ACTIVITY: Only one span belongs in the answer: the line holding "You are a computer-use agent. The" through the last line of the entries below, retyped exactly.
─── DATA SHOWN
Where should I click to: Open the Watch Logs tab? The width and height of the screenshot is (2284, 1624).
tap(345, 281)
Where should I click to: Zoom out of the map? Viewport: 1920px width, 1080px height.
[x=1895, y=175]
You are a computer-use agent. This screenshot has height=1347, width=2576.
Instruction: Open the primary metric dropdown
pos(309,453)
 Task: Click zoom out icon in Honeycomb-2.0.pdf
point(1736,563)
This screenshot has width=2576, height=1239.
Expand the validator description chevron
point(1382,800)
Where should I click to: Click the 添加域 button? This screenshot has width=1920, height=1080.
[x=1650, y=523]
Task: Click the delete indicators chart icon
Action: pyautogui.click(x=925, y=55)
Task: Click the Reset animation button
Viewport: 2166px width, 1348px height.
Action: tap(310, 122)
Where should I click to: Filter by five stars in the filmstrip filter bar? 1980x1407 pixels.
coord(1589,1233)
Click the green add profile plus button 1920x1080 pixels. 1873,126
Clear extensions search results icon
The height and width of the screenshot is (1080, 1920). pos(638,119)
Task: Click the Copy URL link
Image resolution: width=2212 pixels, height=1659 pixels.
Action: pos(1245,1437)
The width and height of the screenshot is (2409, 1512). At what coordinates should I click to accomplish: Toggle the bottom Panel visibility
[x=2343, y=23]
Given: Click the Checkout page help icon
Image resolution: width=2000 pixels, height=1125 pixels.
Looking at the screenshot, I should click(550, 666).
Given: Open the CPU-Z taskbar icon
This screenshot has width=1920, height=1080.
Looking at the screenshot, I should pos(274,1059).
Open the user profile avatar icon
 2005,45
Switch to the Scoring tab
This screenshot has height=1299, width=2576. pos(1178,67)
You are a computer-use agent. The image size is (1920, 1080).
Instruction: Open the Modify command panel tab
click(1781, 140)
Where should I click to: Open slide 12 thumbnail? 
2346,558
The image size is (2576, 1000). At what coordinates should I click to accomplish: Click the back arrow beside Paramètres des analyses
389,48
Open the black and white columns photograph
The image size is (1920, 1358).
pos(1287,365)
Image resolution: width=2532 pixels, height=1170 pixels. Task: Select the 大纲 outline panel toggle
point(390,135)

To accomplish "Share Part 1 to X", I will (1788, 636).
──────
RESULT:
You are a computer-use agent. The image size is (1920, 1080).
Instruction: Open the Modify command panel tab
click(1781, 140)
Where should I click to: Open slide 12 thumbnail? 
2346,558
The image size is (2576, 1000). At what coordinates should I click to accomplish: Click the back arrow beside Paramètres des analyses
389,48
Open the black and white columns photograph
The image size is (1920, 1358).
pos(1287,365)
Image resolution: width=2532 pixels, height=1170 pixels. Task: Select the 大纲 outline panel toggle
point(390,135)

To accomplish "Share Part 1 to X", I will (1788, 636).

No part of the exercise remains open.